··· Article
Un club de boxe thaïlandaise à Bangkok. Deux frères, Julian (Ryan Gosling) et Billy (Tom Burke). Qui le dirigent. Ou plutôt s’en servent comme d’une couverture à leur trafic de drogue. L’aîné – Billy – annonce à son frère qu’il part « faire un tour en Enfer ». Autrement dit, et toujours selon ses propres mots : « baiser une fille de quatorze ans ».
Finalement, la fille en aura seize et se fera violer avant de terminer sa vie dans un bain de sang, massacrée par ce charmant gentleman. Qui reste prostré à côté du corps tandis que des policiers débarquent dans la chambre, accompagnés du père de la victime. Instrumentalisé par l’un des officiers – qui semble se considérer et être considéré comme un Dieu de la Vengeance (Vithaya Pansringarm) – l’homme est laissé seul face au bourreau de sa fille afin de le massacrer à son tour.
······
● Consigne donnée
Pouvez-vous retranscrire intégralement l'article ci-dessus sur les deux frères d'un club de boxe thaïlandaise à Bangkok ?
··· Entrées répertoriées
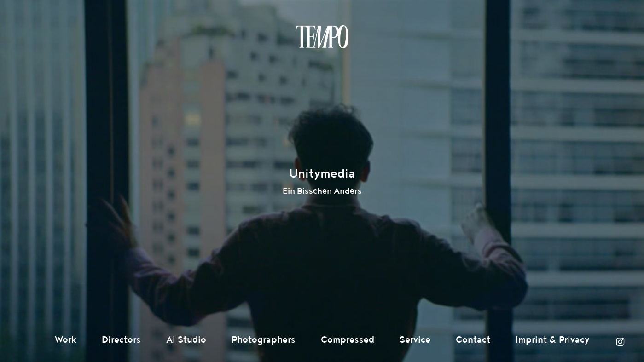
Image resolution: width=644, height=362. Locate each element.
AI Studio (186, 340)
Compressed (348, 340)
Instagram (620, 342)
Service (415, 340)
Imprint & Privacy (552, 340)
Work (65, 340)
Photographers (263, 340)
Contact (473, 340)
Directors (121, 340)
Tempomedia (322, 37)
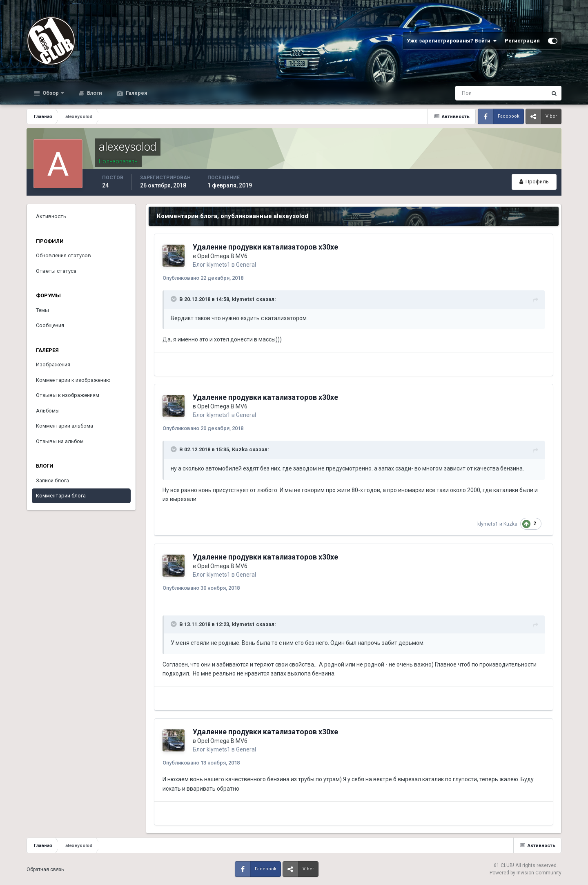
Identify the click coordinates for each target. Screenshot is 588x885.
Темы (42, 310)
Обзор (51, 93)
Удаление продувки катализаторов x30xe (265, 247)
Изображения (53, 364)
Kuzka (240, 449)
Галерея (136, 93)
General (246, 265)
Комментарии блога (61, 495)
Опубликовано (203, 278)
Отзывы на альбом (60, 441)
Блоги (94, 93)
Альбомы (48, 410)
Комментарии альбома (65, 426)
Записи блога (52, 480)
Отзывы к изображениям (67, 395)
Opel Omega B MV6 (222, 256)
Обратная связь (45, 869)
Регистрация (522, 40)
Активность (51, 216)
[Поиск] (467, 93)
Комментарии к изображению (73, 380)
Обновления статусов (63, 255)
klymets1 (218, 265)
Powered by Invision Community (526, 873)
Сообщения (50, 325)
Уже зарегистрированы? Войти (452, 41)
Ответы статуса (56, 271)
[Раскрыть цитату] (174, 299)
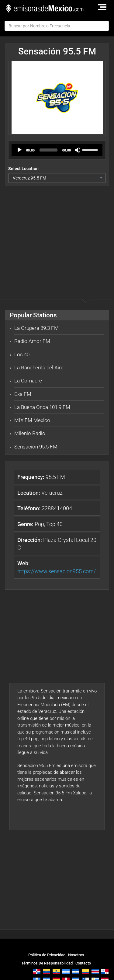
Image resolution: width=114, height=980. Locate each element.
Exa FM (23, 394)
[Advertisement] (57, 230)
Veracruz (40, 493)
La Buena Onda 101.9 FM (42, 407)
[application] (57, 150)
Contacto (83, 963)
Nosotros (76, 955)
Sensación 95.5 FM (36, 447)
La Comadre (28, 380)
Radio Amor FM (32, 341)
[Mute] (78, 150)
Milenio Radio (30, 433)
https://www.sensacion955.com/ (57, 571)
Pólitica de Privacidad (47, 955)
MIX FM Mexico (32, 420)
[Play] (19, 150)
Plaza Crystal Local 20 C (57, 544)
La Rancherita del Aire (39, 368)
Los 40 (22, 355)
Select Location (24, 169)
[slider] (48, 150)
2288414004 (45, 508)
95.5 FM (41, 477)
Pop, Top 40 (40, 524)
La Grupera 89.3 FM (36, 328)
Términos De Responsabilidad (47, 963)
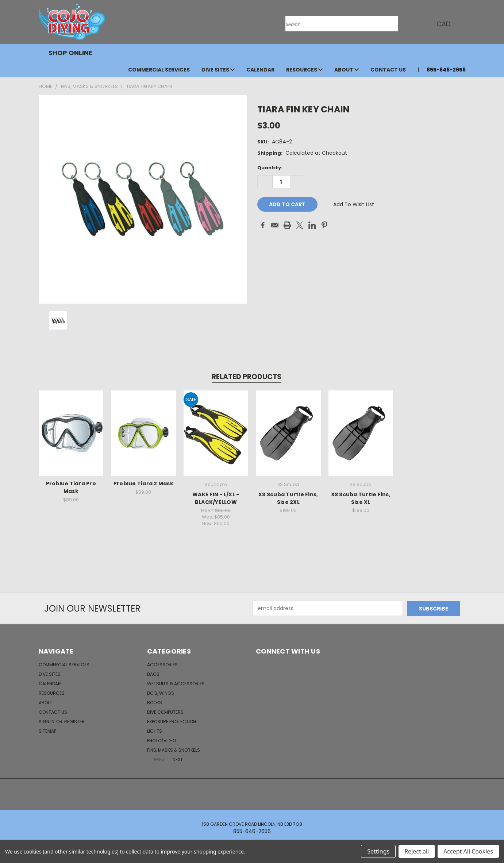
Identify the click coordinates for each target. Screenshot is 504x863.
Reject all (416, 851)
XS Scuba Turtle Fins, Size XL (361, 498)
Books (154, 702)
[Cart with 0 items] (464, 24)
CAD (446, 24)
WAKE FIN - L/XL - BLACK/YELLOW (216, 498)
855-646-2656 (446, 70)
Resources (304, 70)
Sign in (47, 721)
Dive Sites (218, 70)
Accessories (162, 664)
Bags (153, 674)
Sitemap (47, 731)
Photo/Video (161, 740)
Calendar (260, 70)
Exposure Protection (172, 721)
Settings (378, 851)
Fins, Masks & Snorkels (173, 750)
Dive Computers (165, 712)
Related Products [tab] (246, 377)
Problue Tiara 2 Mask (143, 483)
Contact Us (388, 70)
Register (74, 721)
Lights (154, 731)
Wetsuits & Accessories (176, 683)
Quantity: (270, 167)
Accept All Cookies (468, 851)
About (346, 70)
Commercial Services (159, 70)
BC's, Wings (161, 693)
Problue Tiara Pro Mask (71, 487)
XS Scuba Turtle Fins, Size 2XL (288, 498)
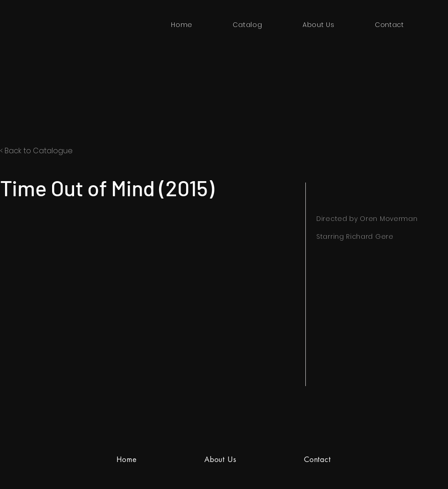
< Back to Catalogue (36, 150)
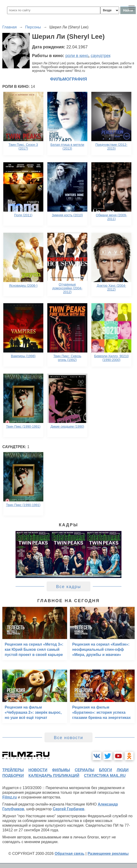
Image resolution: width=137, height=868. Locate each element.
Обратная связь (70, 854)
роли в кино (77, 56)
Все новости (68, 738)
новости (38, 770)
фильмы (61, 770)
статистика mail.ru (105, 776)
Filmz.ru (9, 797)
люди (122, 770)
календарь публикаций (54, 776)
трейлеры (13, 770)
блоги (105, 770)
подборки (13, 776)
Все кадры (68, 587)
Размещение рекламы (108, 854)
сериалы (84, 770)
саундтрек (101, 56)
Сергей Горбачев (68, 809)
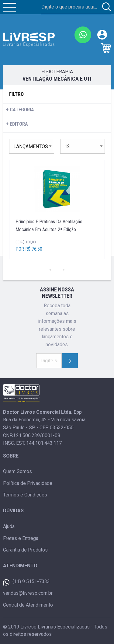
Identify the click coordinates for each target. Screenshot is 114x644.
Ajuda (9, 526)
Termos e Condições (25, 495)
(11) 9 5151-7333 (26, 582)
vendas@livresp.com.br (28, 593)
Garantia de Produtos (25, 550)
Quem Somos (17, 471)
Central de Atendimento (28, 605)
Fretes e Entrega (21, 538)
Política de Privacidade (28, 483)
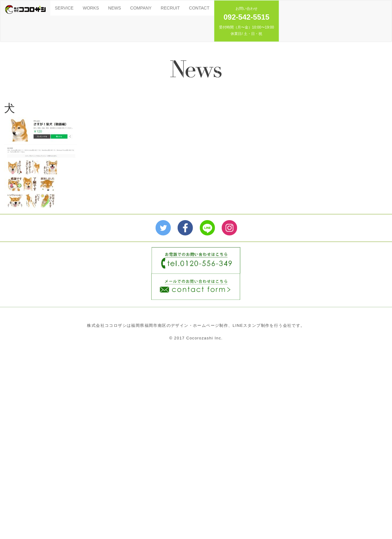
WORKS (91, 8)
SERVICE (64, 8)
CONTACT (199, 8)
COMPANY (141, 8)
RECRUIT (170, 8)
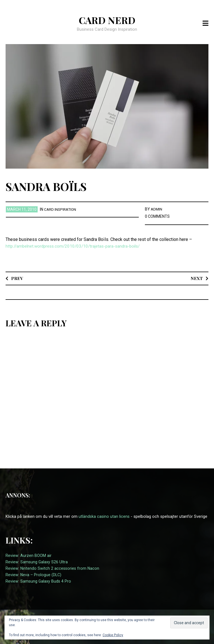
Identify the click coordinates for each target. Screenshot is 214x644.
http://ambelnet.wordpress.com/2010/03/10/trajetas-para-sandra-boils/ (76, 246)
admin (157, 209)
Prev (17, 278)
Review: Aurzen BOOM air (28, 556)
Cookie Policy (113, 635)
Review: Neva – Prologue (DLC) (34, 575)
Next (196, 278)
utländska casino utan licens (104, 516)
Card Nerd (107, 20)
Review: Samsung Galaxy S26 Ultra (37, 562)
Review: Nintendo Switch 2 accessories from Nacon (53, 568)
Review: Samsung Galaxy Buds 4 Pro (39, 581)
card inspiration (61, 209)
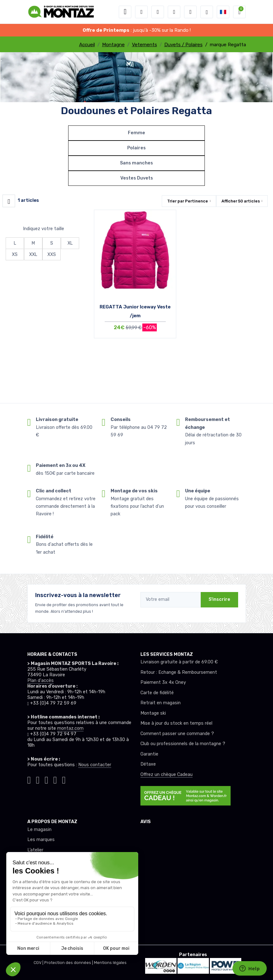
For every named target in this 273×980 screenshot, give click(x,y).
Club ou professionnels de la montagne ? (183, 744)
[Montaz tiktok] (29, 779)
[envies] (174, 12)
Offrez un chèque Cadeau (166, 775)
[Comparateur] (190, 12)
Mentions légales (110, 963)
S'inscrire (219, 600)
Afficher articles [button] (240, 201)
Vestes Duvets (136, 178)
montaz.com (70, 728)
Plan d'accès (40, 681)
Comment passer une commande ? (177, 733)
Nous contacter (95, 765)
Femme (136, 133)
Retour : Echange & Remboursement (179, 672)
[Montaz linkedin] (64, 779)
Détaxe (148, 764)
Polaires (136, 148)
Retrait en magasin (160, 703)
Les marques (41, 840)
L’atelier (35, 850)
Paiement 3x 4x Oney (163, 682)
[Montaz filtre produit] (9, 201)
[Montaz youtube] (55, 779)
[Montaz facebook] (46, 779)
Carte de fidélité (157, 693)
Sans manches (136, 163)
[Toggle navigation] (125, 12)
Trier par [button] (187, 201)
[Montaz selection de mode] (206, 12)
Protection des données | (69, 963)
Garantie (149, 754)
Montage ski (153, 713)
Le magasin (40, 830)
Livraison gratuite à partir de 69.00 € (179, 662)
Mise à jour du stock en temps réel (176, 723)
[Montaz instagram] (38, 779)
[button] (141, 12)
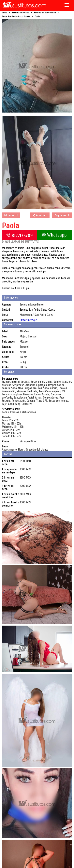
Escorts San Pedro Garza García (38, 310)
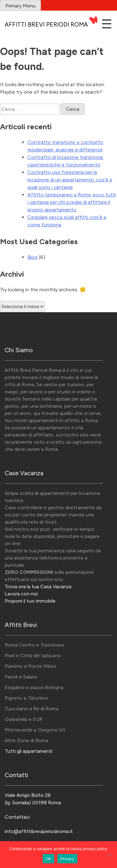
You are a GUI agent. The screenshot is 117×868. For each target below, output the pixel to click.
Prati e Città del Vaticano (33, 655)
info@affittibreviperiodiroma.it (39, 831)
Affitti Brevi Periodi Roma (46, 24)
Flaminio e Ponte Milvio (30, 666)
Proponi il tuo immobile (30, 601)
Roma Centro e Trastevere (34, 645)
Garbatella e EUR (24, 719)
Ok (49, 859)
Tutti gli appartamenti (28, 751)
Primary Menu (20, 6)
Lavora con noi (21, 594)
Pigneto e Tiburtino (26, 698)
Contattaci (17, 817)
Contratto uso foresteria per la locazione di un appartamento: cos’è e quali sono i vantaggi (70, 180)
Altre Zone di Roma (26, 740)
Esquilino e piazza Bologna (34, 687)
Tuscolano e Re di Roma (31, 709)
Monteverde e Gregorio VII (35, 730)
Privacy (67, 859)
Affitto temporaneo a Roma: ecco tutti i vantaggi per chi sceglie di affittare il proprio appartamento (71, 202)
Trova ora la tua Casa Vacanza (38, 586)
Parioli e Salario (21, 677)
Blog (32, 257)
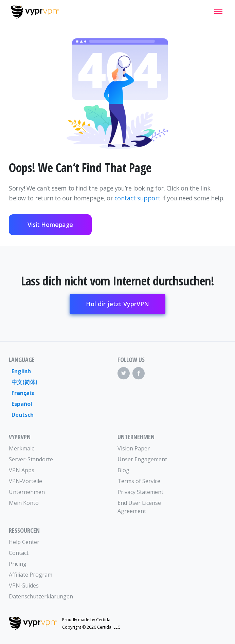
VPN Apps (21, 470)
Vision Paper (133, 448)
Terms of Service (139, 481)
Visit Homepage (50, 225)
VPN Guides (24, 585)
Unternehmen (27, 492)
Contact (19, 553)
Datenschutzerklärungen (36, 596)
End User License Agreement (139, 507)
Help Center (24, 542)
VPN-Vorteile (25, 481)
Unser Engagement (142, 459)
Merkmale (22, 448)
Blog (123, 470)
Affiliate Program (31, 575)
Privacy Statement (140, 492)
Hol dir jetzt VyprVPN (118, 304)
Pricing (18, 564)
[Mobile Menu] (218, 11)
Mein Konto (24, 503)
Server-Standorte (31, 459)
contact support (137, 198)
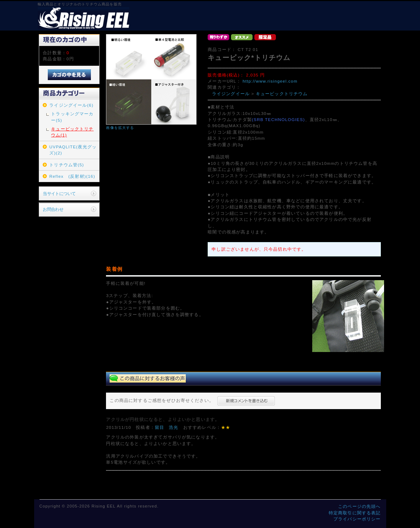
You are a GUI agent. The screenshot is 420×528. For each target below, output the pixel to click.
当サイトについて (59, 193)
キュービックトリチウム (282, 93)
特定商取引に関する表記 (355, 513)
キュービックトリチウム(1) (72, 132)
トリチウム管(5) (66, 165)
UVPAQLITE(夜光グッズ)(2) (73, 150)
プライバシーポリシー (357, 519)
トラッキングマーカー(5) (72, 117)
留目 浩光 (167, 427)
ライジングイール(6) (71, 105)
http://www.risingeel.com (270, 81)
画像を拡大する (120, 128)
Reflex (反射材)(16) (72, 176)
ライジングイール (231, 93)
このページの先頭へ (359, 506)
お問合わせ (53, 209)
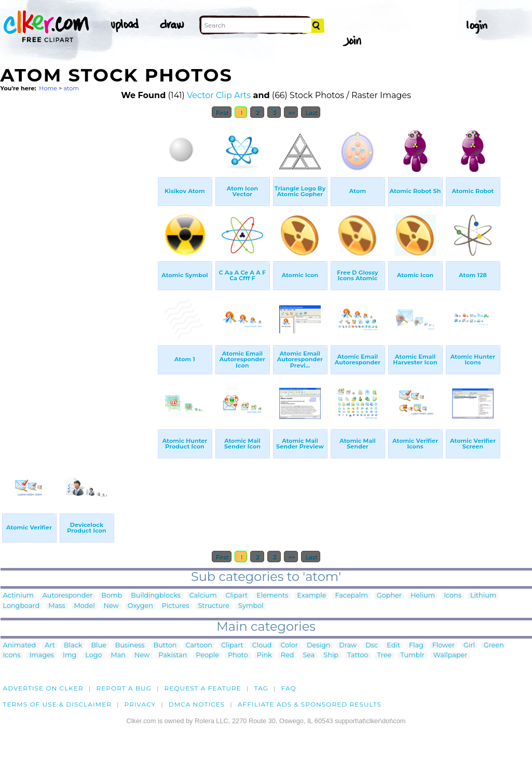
······
● Réponse
Un club de boxe thaïlandaise à Bangkok. Deux frères, Julian (Ryan Gosling) et Billy (Tom Burke). Qui le dirigent. Ou plutôt s’en servent comme d’une couverture à leur trafic de drogue. L’aîné – Billy – annonce à son frère qu’il part « faire un tour en Enfer ». Autrement dit, et toujours selon ses propres mots : « baiser une fille de quatorze ans ».
Finalement, la fille en aura seize et se fera violer avant de terminer sa vie dans un bain de sang, massacrée par ce charmant gentleman. Qui reste prostré à côté du corps tandis que des policiers débarquent dans la chambre, accompagnés du père de la victime. Instrumentalisé par l’un des officiers – qui semble se considérer et être considéré comme un Dieu de la Vengeance (Vithaya Pansringarm) – l’homme est laissé seul face au bourreau de sa fille afin de le massacrer à son tour.